The Fine Arts Center is built, providing a large facility to house all of the Greystone art classes.
Mary McConnell dies, and Dining Hall singing switches to cassette tape.
White Hall is renovated, creating an updated space for camper use. Showers are added to all cabins for the first time.
Greystone starts its first online blog and chat space called the "Grey Cafe."
Camper enrollments reach an all time high, with 425 campers enrolled in Main Camp.
The Dining Hall is expanded, making space for larger enrollments and new campers.
Bungalows 5 and 6 are built as well as Cabin Upper 1.
The Salad Bar is added to the Dining Room, providing even more delcious food options for campers. The Kitchen also receives a complete overhaul.
Greystone adds a Rowing program, which includes 44-foot long rowing shells.
JimDaddy publishes his Having a Great Day book. Camp also celebrated 20 years of Stumblers, led by JimDaddy.
Junior Camp adds a second session geared towards younger campers with the addition of August 2 Camp.
Greystone celebrates its 85th summer, with alumnae at the reunion experiencing 11 inches of rain from Hurricane Ivan.
The Dining Hall gets an expansive porch, creating a real focal point on Greystone's campus.

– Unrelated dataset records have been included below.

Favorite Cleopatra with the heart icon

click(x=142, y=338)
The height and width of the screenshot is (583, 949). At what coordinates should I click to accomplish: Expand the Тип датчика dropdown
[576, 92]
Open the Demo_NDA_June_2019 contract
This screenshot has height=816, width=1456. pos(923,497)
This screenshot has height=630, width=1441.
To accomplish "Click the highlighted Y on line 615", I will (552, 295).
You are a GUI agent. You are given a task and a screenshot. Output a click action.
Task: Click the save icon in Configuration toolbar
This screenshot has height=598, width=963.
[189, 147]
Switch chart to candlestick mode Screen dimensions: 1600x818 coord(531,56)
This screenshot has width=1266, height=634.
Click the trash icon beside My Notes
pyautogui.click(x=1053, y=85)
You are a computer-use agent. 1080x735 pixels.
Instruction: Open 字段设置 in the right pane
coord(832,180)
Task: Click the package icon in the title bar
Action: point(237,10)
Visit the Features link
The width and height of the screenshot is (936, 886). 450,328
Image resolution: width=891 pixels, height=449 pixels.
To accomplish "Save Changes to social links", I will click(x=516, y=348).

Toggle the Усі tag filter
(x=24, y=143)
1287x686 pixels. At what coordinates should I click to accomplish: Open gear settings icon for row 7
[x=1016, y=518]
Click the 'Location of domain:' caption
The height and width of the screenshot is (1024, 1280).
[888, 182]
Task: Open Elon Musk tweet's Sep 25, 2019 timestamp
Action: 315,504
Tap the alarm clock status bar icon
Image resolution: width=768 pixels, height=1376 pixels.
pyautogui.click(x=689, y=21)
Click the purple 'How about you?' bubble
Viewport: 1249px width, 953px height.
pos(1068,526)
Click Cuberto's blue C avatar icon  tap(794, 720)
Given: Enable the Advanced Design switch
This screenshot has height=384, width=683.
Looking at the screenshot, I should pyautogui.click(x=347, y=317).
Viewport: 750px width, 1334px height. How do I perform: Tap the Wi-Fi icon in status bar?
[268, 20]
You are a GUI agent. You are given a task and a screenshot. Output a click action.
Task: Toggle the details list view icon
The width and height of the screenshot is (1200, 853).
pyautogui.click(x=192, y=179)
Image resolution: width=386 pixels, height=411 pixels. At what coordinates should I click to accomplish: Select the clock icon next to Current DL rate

The Waterpark also adds a 180-foot slide.
Campers enjoy Derby Day for the first time, a garden-party celebration of the Horseshow, complete with elegant and extravagant food.
The Flagpole is dedicated to JimDaddy.
Greystone's mailing address switches from Tuxedo, NC to Zirconia, NC.
The diving-well pool is added to the swimming area, expanding the many water activities offered at Greystone.
Margaret Broadbent Miller is honored at Council Fire, being tapped into the Permanant Honor Council.
Greystone celebrates its 90th summer!
Campers are no longer able to receive packages at camp as Greystone goes Package-Free.
An official library is added to White Hall.
Jim "JimDaddy" Miller III dies in January. The Great Day Fund camper scholarship program is established in his memory.
The Putt Cove docks receive a complete renovation, creating updated space for the kayaking and sailing programs.
Greystone's property is put in a Land Conservation trust, protecting the facility for future generations of Greystone girls.
Campers take a Jimboy Big Head around the world, sending in pictures of where all Jimboy traveled during the year.
Libby Miller passes the Council Fire and Opening Vespers torch to Jimboy Miller.
Greystone no longer allows visitors or trips out of camp with parents, as camp goes Visitor-Free.
Main Campers experience the Summer Of Rain, in which it rained every single day of Main Camp.
Greystone's kitchen begins a zero-waste program and starts composting, continuing many of Greystone's green initiatives.
Farm and Garden becomes a new class. Campers grow vegetables and take care of the camp chickens.
Skee Ball machines are added under the Dining Hall.
Ice Huts are also added around the campus. These Huts provide free snacks for campers during classes, as well as a place to refill a waterbottle.
Camp purchases Bear Mountain, adding hundreds of acres of mountain property just ten minutes from Greystone.
Greystone re-purchases Thunderhead and begins its trail riding and overnight program there once again.
In September, Libby Hanna Miller dies.
Greystone celebrates its 100th summer!